Increasing evidence indicates that secreted factors during inflammation are able to shape the stem cell compartment. The Wnt pathway is another major pathway in the intestinal crypt, and is important for preservation of the stem cell niche. During intestinal injury it was revealed that Wnt signaling is up-regulated by cytokines inducing STAT6 activation produced by M2 macrophages and that the inhibition of the Wnt pathway (eg, by accelerated expression of the Wnt antagonist DKK1) leads to a reduced proliferation rate during inflammation in the large intestine.
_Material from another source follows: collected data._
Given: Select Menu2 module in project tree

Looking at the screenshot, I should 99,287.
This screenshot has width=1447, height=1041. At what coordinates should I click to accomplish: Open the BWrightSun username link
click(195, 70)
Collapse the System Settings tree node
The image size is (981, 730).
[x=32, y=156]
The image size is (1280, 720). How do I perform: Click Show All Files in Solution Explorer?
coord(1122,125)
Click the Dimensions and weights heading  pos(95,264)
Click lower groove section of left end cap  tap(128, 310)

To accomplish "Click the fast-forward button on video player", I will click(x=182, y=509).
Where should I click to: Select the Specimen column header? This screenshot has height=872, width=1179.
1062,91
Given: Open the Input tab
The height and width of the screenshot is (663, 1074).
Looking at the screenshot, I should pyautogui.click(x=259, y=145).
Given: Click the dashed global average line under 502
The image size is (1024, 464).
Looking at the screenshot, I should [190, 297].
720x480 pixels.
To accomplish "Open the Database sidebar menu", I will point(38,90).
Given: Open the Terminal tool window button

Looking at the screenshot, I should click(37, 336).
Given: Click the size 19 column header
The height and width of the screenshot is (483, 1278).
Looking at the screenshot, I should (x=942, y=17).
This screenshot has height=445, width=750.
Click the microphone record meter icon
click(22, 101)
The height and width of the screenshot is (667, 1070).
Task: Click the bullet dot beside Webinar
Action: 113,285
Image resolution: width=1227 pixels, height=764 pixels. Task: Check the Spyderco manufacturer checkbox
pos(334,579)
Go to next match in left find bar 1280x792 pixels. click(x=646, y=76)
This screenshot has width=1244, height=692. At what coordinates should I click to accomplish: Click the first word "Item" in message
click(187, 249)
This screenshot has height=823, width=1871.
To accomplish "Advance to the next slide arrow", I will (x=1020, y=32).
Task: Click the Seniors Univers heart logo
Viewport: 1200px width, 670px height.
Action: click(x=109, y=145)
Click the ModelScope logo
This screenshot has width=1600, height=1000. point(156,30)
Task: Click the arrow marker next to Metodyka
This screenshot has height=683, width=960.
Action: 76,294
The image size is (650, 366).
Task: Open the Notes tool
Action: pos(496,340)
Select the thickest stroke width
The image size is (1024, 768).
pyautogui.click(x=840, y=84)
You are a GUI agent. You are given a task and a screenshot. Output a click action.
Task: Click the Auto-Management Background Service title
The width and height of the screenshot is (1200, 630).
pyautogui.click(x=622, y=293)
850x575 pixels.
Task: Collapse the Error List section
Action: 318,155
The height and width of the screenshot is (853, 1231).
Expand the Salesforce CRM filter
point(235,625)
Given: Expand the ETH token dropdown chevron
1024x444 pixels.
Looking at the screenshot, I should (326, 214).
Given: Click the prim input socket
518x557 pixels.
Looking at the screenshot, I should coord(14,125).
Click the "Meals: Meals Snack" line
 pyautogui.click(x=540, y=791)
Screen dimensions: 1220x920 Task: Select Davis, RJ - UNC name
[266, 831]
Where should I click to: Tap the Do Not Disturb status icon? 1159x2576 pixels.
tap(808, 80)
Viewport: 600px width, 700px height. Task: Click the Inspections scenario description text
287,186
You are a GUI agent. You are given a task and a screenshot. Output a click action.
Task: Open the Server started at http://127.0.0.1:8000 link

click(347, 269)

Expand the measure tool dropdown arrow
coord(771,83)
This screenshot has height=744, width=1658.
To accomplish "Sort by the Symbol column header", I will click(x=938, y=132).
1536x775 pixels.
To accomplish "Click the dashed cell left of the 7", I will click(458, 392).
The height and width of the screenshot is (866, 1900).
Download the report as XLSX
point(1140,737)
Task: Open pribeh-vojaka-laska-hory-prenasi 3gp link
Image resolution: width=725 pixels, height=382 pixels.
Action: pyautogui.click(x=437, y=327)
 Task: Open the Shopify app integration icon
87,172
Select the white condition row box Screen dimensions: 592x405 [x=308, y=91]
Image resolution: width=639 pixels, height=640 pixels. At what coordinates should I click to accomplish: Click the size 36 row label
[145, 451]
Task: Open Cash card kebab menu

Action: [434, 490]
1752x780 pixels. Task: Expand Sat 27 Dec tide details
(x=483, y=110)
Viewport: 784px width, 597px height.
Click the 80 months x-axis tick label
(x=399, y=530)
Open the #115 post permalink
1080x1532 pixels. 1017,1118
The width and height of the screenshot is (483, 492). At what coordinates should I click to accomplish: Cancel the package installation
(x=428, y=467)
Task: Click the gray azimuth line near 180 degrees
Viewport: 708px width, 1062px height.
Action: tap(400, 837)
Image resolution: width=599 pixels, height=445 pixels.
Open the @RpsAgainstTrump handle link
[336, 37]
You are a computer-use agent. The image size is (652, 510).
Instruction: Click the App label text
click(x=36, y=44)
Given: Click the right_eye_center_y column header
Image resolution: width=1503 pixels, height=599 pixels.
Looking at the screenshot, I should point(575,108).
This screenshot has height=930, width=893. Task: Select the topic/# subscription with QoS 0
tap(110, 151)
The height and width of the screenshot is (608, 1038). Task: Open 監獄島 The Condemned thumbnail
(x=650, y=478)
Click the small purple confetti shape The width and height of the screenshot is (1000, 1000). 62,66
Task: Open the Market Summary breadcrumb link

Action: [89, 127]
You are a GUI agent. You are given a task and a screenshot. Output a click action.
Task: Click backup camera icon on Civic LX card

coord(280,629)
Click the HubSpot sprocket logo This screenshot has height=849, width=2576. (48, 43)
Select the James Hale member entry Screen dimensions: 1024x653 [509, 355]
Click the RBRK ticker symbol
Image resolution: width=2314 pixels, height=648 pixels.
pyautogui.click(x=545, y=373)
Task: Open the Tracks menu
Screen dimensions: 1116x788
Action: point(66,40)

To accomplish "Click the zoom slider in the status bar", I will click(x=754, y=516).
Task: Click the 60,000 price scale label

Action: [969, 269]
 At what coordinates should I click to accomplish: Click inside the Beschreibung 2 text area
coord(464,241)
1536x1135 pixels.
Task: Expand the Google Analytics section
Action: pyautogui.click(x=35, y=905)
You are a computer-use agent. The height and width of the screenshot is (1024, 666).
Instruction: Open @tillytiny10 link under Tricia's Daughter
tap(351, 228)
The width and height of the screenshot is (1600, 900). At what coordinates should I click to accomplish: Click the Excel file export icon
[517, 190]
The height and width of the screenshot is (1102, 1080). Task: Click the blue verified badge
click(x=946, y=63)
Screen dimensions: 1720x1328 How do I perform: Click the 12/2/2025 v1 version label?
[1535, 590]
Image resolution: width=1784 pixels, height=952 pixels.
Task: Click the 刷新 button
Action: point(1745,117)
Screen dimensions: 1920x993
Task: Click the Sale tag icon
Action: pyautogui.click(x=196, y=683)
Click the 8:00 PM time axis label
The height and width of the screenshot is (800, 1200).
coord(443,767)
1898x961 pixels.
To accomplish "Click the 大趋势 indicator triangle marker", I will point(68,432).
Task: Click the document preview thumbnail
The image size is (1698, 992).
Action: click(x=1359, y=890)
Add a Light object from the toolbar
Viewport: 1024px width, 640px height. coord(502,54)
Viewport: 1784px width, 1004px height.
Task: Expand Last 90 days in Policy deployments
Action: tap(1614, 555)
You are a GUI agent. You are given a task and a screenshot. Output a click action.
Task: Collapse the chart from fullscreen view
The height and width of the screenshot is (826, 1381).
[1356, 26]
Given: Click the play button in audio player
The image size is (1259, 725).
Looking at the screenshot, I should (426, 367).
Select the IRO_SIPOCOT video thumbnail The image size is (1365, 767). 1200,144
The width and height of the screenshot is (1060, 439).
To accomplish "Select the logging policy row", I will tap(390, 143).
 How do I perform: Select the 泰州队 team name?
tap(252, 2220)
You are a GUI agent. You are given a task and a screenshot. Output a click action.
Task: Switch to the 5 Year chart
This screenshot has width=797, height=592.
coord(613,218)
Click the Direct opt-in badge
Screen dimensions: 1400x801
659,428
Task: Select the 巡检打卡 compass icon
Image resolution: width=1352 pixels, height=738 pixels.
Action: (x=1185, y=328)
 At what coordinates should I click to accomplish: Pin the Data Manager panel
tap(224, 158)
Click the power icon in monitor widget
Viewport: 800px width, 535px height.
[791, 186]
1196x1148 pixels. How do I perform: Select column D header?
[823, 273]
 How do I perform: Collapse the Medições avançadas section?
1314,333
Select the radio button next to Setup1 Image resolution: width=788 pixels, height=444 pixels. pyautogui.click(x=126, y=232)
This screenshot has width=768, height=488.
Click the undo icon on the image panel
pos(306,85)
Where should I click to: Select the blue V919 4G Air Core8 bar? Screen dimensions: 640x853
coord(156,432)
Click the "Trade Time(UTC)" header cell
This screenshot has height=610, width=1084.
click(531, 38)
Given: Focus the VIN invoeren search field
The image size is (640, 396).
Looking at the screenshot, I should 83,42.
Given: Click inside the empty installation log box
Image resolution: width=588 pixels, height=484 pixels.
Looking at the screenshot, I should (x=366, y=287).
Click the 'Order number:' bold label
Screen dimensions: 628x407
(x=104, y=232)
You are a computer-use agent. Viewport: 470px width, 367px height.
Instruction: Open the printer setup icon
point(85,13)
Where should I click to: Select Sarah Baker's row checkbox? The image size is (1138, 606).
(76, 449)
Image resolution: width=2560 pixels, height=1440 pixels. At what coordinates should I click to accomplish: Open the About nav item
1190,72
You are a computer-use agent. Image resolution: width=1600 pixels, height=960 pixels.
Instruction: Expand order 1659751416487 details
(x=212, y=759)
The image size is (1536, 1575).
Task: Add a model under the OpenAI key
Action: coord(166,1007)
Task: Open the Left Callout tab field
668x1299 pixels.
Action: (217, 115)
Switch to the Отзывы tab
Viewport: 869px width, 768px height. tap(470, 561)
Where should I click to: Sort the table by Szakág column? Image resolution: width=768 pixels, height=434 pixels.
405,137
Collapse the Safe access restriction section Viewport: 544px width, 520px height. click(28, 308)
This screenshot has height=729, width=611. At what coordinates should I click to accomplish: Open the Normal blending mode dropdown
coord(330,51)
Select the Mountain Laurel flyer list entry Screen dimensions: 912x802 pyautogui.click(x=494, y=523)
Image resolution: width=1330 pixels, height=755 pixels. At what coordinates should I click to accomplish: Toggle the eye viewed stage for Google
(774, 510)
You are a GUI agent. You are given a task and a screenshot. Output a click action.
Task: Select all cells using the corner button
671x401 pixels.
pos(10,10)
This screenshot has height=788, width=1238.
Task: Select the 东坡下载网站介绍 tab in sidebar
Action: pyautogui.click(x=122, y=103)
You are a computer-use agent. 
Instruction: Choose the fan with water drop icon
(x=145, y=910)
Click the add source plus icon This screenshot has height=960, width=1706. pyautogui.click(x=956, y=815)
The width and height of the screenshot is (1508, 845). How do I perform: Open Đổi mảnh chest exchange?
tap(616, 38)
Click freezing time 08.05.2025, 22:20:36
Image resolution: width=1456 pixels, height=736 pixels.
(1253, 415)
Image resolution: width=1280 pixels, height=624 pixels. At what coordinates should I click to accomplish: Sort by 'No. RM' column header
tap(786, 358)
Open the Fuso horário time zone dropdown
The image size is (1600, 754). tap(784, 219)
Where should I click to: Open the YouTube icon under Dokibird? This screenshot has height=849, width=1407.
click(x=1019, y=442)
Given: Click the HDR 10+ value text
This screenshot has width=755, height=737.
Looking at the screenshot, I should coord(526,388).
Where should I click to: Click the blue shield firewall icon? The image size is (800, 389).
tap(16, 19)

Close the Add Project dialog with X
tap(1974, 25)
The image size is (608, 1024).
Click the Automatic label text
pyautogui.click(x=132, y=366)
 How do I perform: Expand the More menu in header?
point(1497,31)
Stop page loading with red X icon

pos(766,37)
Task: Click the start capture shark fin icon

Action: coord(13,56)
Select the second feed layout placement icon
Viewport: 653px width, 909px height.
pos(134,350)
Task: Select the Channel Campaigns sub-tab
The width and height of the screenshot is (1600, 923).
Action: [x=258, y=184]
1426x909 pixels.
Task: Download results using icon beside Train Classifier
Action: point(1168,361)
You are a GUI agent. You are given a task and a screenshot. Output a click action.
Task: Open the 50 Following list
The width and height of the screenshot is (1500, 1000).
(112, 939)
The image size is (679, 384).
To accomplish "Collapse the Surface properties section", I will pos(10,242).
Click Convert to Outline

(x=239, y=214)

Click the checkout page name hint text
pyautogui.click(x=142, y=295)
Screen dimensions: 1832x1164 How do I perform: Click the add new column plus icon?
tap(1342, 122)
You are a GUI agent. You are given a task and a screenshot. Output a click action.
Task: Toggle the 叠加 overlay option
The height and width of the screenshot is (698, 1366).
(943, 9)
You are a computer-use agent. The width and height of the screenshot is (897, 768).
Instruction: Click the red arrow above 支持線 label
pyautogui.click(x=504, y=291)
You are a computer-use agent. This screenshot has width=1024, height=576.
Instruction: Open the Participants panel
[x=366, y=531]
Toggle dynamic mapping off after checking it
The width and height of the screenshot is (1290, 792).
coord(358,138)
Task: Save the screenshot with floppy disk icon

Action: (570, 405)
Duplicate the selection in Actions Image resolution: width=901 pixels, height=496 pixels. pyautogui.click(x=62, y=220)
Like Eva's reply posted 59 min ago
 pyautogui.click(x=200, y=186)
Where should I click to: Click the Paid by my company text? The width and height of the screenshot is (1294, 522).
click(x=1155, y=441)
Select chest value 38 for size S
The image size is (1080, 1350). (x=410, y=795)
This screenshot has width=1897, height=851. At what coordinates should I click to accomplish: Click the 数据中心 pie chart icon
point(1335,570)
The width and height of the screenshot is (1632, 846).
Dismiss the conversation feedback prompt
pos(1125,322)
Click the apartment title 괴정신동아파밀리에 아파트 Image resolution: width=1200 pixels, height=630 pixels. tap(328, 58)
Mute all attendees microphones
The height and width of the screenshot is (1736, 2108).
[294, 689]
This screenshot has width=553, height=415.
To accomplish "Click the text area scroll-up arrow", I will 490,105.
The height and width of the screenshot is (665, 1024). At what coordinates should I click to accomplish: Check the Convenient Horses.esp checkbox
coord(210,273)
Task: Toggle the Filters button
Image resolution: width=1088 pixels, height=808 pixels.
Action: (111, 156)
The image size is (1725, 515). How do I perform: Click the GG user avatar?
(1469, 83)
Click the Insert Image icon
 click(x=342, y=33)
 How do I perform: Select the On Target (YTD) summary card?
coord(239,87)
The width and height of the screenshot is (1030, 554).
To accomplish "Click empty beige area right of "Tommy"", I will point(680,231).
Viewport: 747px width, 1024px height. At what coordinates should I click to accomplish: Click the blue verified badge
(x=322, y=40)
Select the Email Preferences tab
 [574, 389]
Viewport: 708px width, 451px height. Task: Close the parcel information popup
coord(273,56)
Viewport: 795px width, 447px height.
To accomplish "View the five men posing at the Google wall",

Taken together, it is evident that several cytokines released during intestinal inflammation not only activate immune cells to eradicate microbial challenges but at the same time act on epithelial cells to protect the barrier from the consequences thereof. More research has been undertaken to better understand the complex interplay of immune and epithelial cells and the meaning of this trans-communication for the development of IBD.

Conclusions

The intestinal epithelium can be seen as a translator between the intestinal microbiota and the immune system. The epithelium receives signals from the microbiota via pathogen recognition receptors and translates these into signals forwarded to mucosal immune cells. Vice versa, IECs receive signals from immune cells and translate them into signals shaping barrier function and even the composition of the gut microflora. Previous concepts trying to explain the development of IBD primarily focused on either immune-intrinsic or barrier intrinsic dysfunction. However, none of these concepts alone has been successful to explain all features of IBD. At the same time, data in the literature do not fully support a causative defect in the intestinal epithelial barrier as a primary etiologic factor leading to the manifestation of IBD. An emerging and attractive hypothesis integrating aspects from immune and epithelial explanation approaches is that IBDs are caused by a dysregulated communication between IECs and the immune system. Identifying important molecular interactions of the intestinal epithelium with the microbiota and the immune system influencing intestinal permeability and communication with the immune system will provide important insight into the pathogenesis of IBD and has potential to yield novel therapeutic approaches.